Il Sinodo sulla sinodalità, che si è aperto mercoledì in Vaticano e durerà per tre settimane, suscita tante speranze quanto timori tra i cattolici. Prima di iniziare i loro scambi sul futuro della Chiesa, i 364 partecipanti al Sinodo hanno preso alcuni giorni di ritiro spirituale. Ma all’esterno, i coltelli si stanno già affilando. Una manciata di oppositori di Papa Francesco gli ha rivolto una lista di domande trappole: sì o no, la dottrina sarà modificata?
Il Sinodo
Come ha risposto loro il Papa non senza umorismo, la loro interpellazione in se stessa riflette questo spirito di dibattito che cerca di introdurre nella sua Chiesa. Ma un dibattito aperto, costruttivo, che diventa in qualche modo un metodo per aiutare la Chiesa cattolica a situarsi in un mondo complesso, spinto e che la sconvolge.

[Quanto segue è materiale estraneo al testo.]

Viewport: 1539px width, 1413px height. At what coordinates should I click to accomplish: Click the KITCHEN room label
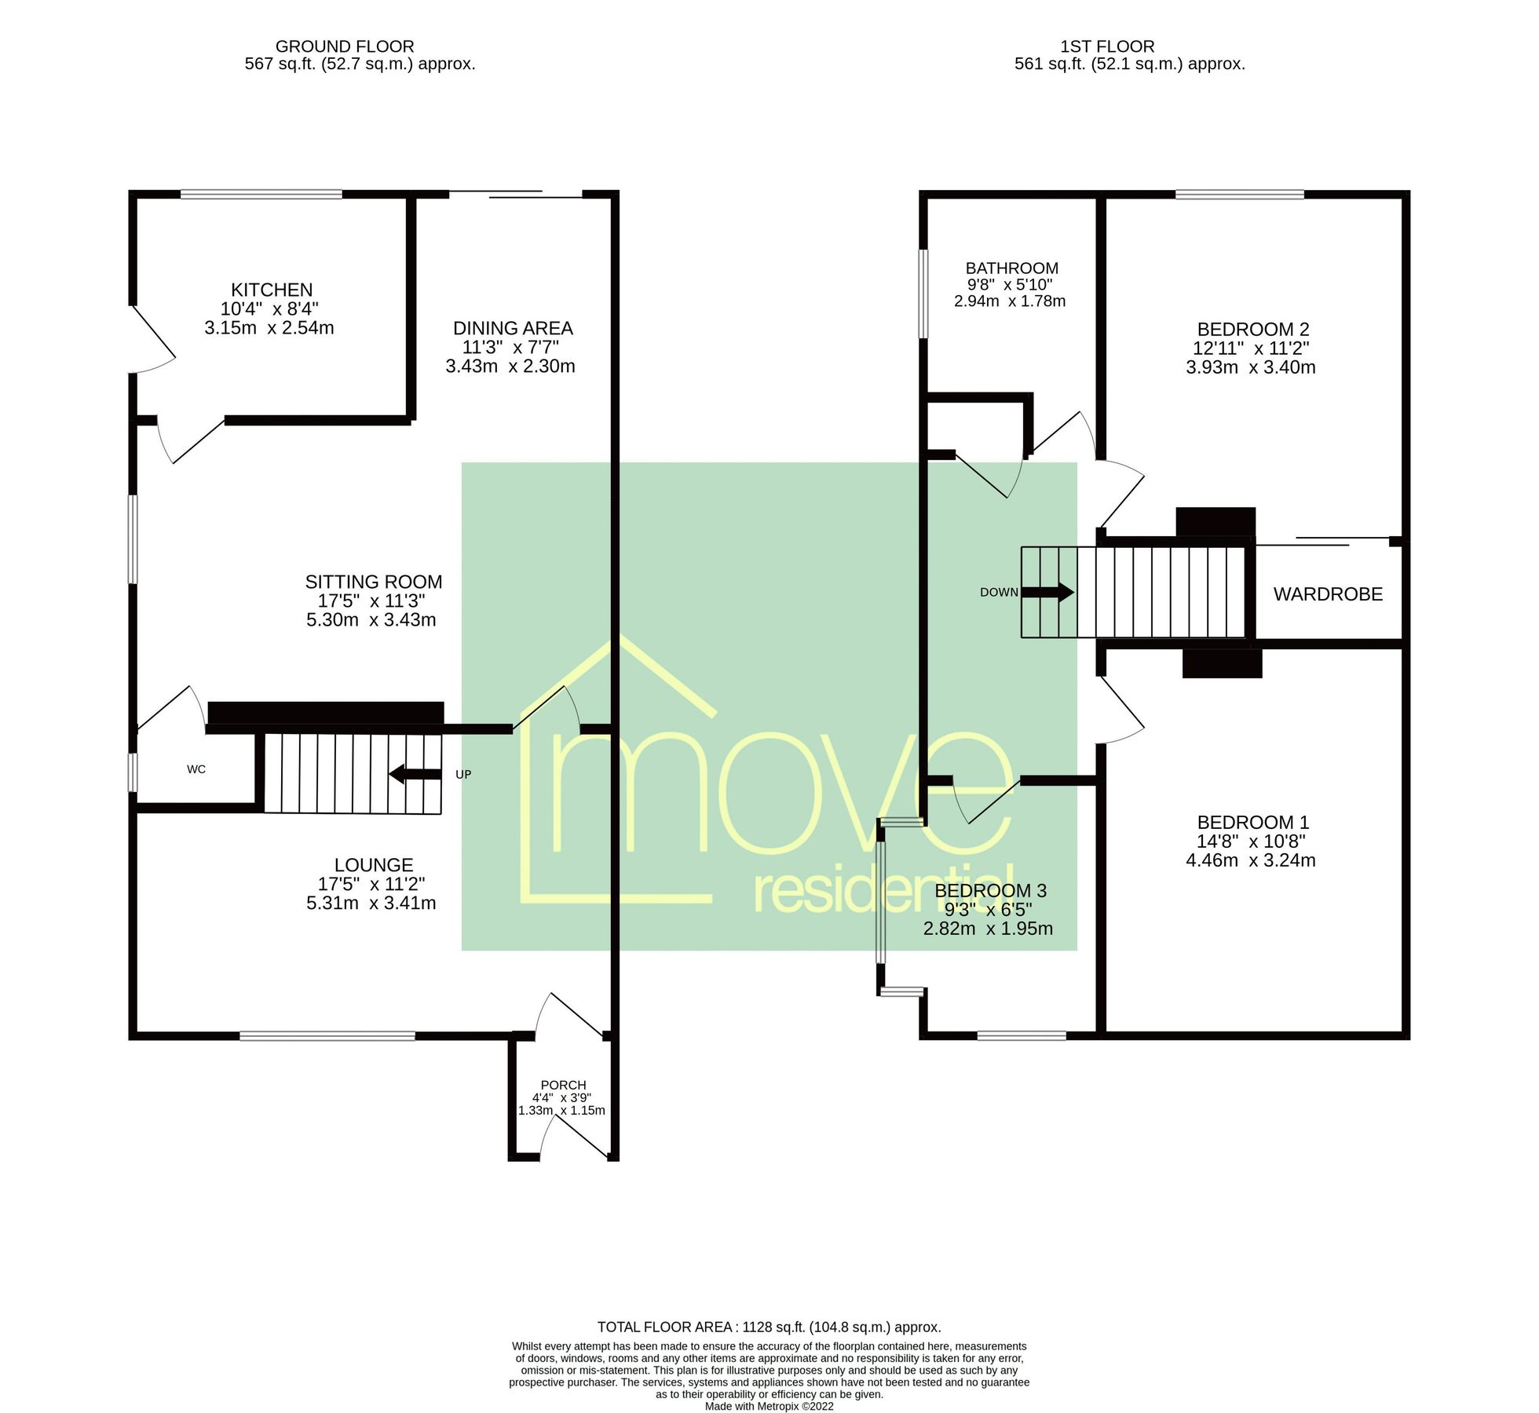[272, 290]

Tutta la difficoltà, per gli organizzatori di questo grande raduno che durerà tre settimane quest’anno e tanto l’anno prossimo, sarà quella di condurlo o meglio di animarlo. Affinché non si riduca a una successione di opinioni decise, disconnesse dalla realtà, caratteristiche di questo spirito di “ideologia” che Francesco aborrisce, né all’ennesimo scontro tra sostenitori della tradizione e difensori del suo rinnovamento.
Umiltà
Per questo, i 364 uomini e donne, laici, sacerdoti o vescovi, che si sono chiusi in Vaticano per riflettere sul futuro della Chiesa, non devono arrivarci come portavoce di un campo, ma con umiltà di fronte all’immensità delle sfide che si aprono. Se accettano di testimoniare semplicemente e in verità i loro dubbi, le loro speranze o le loro preoccupazioni, di ascoltarsi a vicenda, allora questo Sinodo non sarà inutile. Il segreto imposto dal Papa intorno ai loro scambi – così difficilmente comprensibile in una tale occasione – è forse la condizione per farli uscire dalle loro posture. (Anne-Bénédicte Hoffner per La Croix).